• Your tasks:
- a) Answer these questions from the passage on the responsible-corporate-officer doctrine:
(i) In which court did the Washington Legal Foundation file its brief?
(ii) Which industry did Eric Holder want the doctrine extended to?
(iii) Which body did the FDA tell to expect more cases?
- b) Can you write out the part of the passage on the responsible-corporate-officer doctrine starting with "About what you’d" and going on through "expect more cases.", word for word?

• Passage shown:
<<<<
About what you’d expect. The Washington Legal Foundation (WLF), which does stellar work in defense of free enterprise, relates the details in a brief recently filed in the Supreme Court. Then–attorney general Eric Holder called for extending the responsible-corporate-officer doctrine from food and drug cases to those involving the financial-services industry, urging that when a corporation does wrong, “the buck needs to stop somewhere” — as if such wrongdoing did not cost the companies, their insurers, and ultimately their consumers megabucks. At the Obama Food and Drug Administration, the chief litigation counsel promised that “very soon . . . some corporate executive is going to be the first in a long line” of such prosecutions. The FDA further told the Senate to expect more cases.
>>>>
• Recorded information:
<<<<
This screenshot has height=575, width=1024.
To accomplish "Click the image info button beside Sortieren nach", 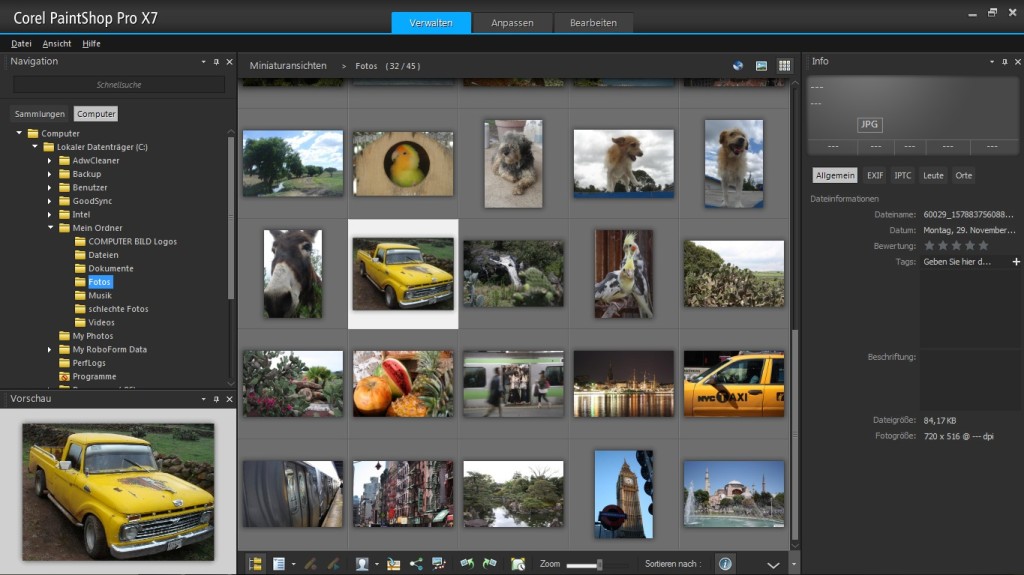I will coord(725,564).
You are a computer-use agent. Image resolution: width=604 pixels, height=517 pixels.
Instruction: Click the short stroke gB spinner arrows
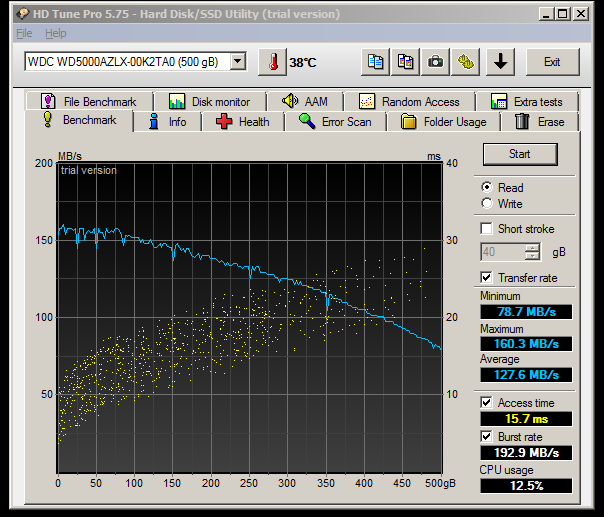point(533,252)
>>>>
<<<<
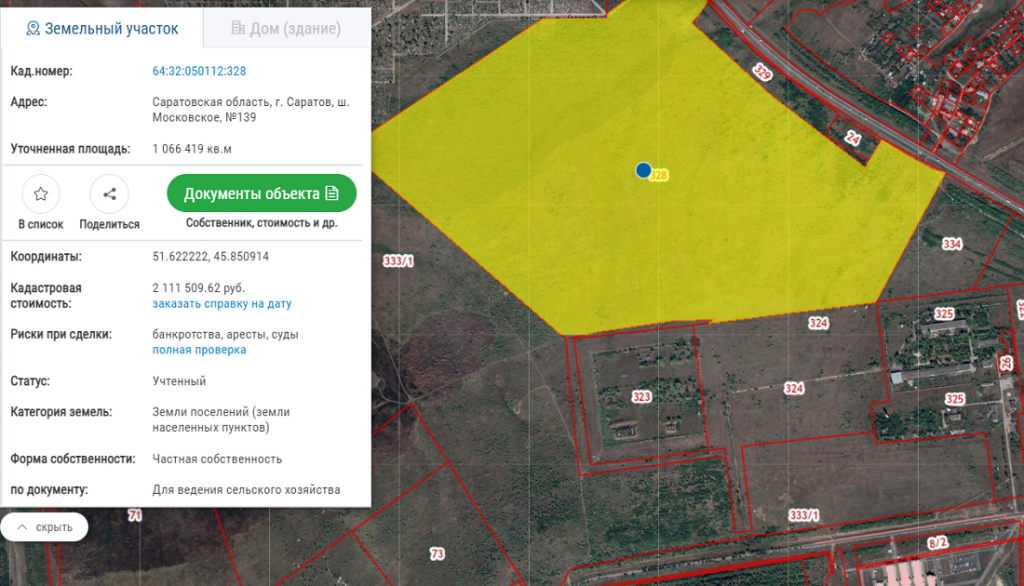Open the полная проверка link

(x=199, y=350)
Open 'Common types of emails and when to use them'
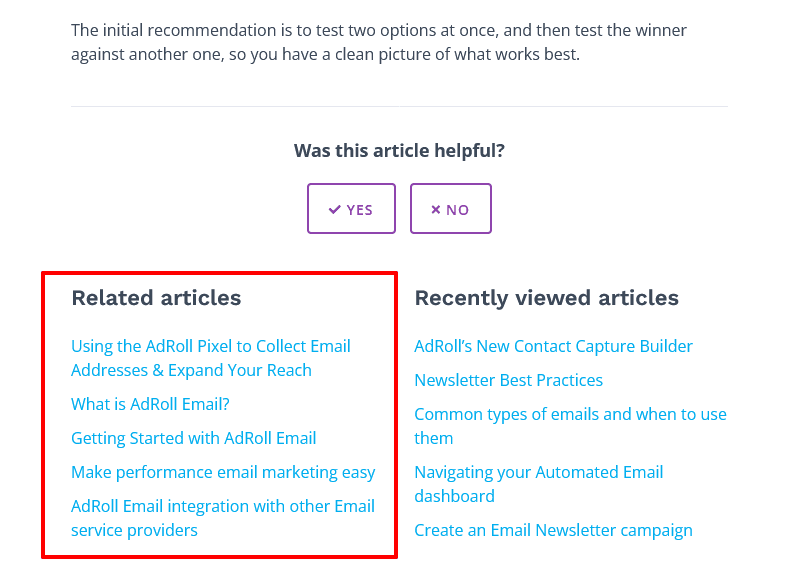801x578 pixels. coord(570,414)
>>>>
• Task-by-task results:
- a)
(i) The Supreme Court.
(ii) The financial-services industry.
(iii) The Senate.

- b)
About what you’d expect. The Washington Legal Foundation (WLF), which does stellar work in defense of free enterprise, relates the details in a brief recently filed in the Supreme Court. Then–attorney general Eric Holder called for extending the responsible-corporate-officer doctrine from food and drug cases to those involving the financial-services industry, urging that when a corporation does wrong, “the buck needs to stop somewhere” — as if such wrongdoing did not cost the companies, their insurers, and ultimately their consumers megabucks. At the Obama Food and Drug Administration, the chief litigation counsel promised that “very soon . . . some corporate executive is going to be the first in a long line” of such prosecutions. The FDA further told the Senate to expect more cases.